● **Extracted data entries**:

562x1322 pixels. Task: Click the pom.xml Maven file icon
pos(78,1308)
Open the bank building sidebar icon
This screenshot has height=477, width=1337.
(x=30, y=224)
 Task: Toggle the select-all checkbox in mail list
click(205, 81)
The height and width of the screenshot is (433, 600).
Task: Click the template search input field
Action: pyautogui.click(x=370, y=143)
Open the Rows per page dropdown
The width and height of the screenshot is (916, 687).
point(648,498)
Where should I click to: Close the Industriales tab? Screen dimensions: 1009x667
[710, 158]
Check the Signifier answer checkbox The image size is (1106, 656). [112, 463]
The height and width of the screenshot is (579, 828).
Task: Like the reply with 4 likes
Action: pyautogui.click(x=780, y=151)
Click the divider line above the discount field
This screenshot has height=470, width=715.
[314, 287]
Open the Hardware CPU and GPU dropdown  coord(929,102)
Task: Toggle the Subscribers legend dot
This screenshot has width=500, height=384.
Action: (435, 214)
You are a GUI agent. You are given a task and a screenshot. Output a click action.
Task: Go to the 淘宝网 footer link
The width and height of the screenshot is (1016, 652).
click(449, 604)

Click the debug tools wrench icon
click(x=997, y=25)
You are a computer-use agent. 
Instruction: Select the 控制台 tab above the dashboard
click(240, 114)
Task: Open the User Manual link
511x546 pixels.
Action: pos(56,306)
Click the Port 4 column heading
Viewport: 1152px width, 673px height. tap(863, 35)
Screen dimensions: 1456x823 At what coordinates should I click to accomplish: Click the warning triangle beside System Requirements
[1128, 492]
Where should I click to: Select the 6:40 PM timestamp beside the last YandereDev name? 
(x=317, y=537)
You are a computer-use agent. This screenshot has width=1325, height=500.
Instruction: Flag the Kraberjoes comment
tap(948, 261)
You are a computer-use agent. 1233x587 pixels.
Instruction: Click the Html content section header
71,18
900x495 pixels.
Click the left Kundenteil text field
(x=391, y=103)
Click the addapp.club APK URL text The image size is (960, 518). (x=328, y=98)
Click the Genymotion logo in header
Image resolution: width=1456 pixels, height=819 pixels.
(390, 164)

● **Work order**: The lines above need to be restated word for word, all of them.

● **Solution for this task**:
562x1322 pixels. Task: Click the pom.xml Maven file icon
pos(78,1308)
Open the bank building sidebar icon
This screenshot has height=477, width=1337.
(x=30, y=224)
 Task: Toggle the select-all checkbox in mail list
click(205, 81)
The height and width of the screenshot is (433, 600).
Task: Click the template search input field
Action: pyautogui.click(x=370, y=143)
Open the Rows per page dropdown
The width and height of the screenshot is (916, 687).
point(648,498)
Where should I click to: Close the Industriales tab? Screen dimensions: 1009x667
[710, 158]
Check the Signifier answer checkbox The image size is (1106, 656). [112, 463]
The height and width of the screenshot is (579, 828).
Task: Like the reply with 4 likes
Action: pyautogui.click(x=780, y=151)
Click the divider line above the discount field
This screenshot has height=470, width=715.
[314, 287]
Open the Hardware CPU and GPU dropdown  coord(929,102)
Task: Toggle the Subscribers legend dot
This screenshot has width=500, height=384.
Action: (435, 214)
You are a GUI agent. You are given a task and a screenshot. Output a click action.
Task: Go to the 淘宝网 footer link
The width and height of the screenshot is (1016, 652).
click(449, 604)

Click the debug tools wrench icon
click(x=997, y=25)
You are a computer-use agent. 
Instruction: Select the 控制台 tab above the dashboard
click(240, 114)
Task: Open the User Manual link
511x546 pixels.
Action: pos(56,306)
Click the Port 4 column heading
Viewport: 1152px width, 673px height. tap(863, 35)
Screen dimensions: 1456x823 At what coordinates should I click to accomplish: Click the warning triangle beside System Requirements
[1128, 492]
Where should I click to: Select the 6:40 PM timestamp beside the last YandereDev name? 
(x=317, y=537)
You are a computer-use agent. This screenshot has width=1325, height=500.
Instruction: Flag the Kraberjoes comment
tap(948, 261)
You are a computer-use agent. 1233x587 pixels.
Instruction: Click the Html content section header
71,18
900x495 pixels.
Click the left Kundenteil text field
(x=391, y=103)
Click the addapp.club APK URL text The image size is (960, 518). (x=328, y=98)
Click the Genymotion logo in header
Image resolution: width=1456 pixels, height=819 pixels.
(390, 164)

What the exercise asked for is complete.